1. There are multiple ways to do this integral.

   Method #1

   1. Let $u = \log{\left(x \right)}$.

      Then let $du = \frac{dx}{x}$ and substitute $du$:

      $$\int \left(u - 1\right) e^{- u}\, du$$

      1. Let $u = - u$.

         Then let $du = - du$ and substitute $du$:

         $$\int \left(u e^{u} + e^{u}\right)\, du$$

         1. Integrate term-by-term:

            1. Use integration by parts:

               $$\int \operatorname{u} \operatorname{dv} = \operatorname{u}\operatorname{v} - \int \operatorname{v} \operatorname{du}$$

               Let $u{\left(u \right)} = u$ and let $\operatorname{dv}{\left(u \right)} = e^{u}$.

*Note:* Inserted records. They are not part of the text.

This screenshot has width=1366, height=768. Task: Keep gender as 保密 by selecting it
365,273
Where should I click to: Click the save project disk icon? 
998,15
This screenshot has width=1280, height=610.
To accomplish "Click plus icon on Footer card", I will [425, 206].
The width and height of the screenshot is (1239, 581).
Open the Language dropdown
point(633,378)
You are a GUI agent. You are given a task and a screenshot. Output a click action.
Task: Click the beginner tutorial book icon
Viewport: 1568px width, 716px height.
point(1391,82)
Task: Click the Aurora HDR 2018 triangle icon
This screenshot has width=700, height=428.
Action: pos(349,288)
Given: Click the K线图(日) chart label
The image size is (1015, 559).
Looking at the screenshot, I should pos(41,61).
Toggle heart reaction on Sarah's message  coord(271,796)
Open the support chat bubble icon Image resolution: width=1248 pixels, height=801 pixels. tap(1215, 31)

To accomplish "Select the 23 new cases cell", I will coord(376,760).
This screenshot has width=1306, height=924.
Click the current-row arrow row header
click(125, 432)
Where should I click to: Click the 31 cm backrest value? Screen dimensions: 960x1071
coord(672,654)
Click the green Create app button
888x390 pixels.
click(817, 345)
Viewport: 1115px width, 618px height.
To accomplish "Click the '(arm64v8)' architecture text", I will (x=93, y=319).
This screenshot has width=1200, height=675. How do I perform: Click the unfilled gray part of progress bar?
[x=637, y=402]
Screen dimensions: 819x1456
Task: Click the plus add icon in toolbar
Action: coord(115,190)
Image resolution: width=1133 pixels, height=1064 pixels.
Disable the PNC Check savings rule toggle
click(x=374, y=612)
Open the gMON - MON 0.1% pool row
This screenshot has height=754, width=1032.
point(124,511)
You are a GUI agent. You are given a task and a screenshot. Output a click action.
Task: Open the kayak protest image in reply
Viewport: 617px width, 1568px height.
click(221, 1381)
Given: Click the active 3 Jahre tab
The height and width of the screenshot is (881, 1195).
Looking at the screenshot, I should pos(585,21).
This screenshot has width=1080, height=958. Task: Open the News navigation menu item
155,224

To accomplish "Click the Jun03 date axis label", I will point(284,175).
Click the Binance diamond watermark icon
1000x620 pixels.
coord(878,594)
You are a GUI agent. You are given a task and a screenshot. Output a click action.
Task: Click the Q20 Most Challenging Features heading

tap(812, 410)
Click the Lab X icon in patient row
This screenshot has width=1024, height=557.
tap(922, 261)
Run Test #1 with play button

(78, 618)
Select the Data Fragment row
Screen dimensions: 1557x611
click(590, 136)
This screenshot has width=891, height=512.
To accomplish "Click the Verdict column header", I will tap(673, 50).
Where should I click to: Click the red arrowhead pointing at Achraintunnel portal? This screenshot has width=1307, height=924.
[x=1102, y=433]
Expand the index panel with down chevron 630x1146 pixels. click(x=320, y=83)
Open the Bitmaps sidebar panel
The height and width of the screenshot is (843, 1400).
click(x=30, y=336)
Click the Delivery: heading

               Then $\operatorname{du}{\left(u \right)} = 1$.

               To find $v{\left(u \right)}$:

               1. The integral of the exponential function is itself.

                  $$\int e^{u}\, du = e^{u}$$

               Now evaluate the sub-integral.

            2. The integral of the exponential function is itself.

               $$\int e^{u}\, du = e^{u}$$

            1. The integral of the exponential function is itself.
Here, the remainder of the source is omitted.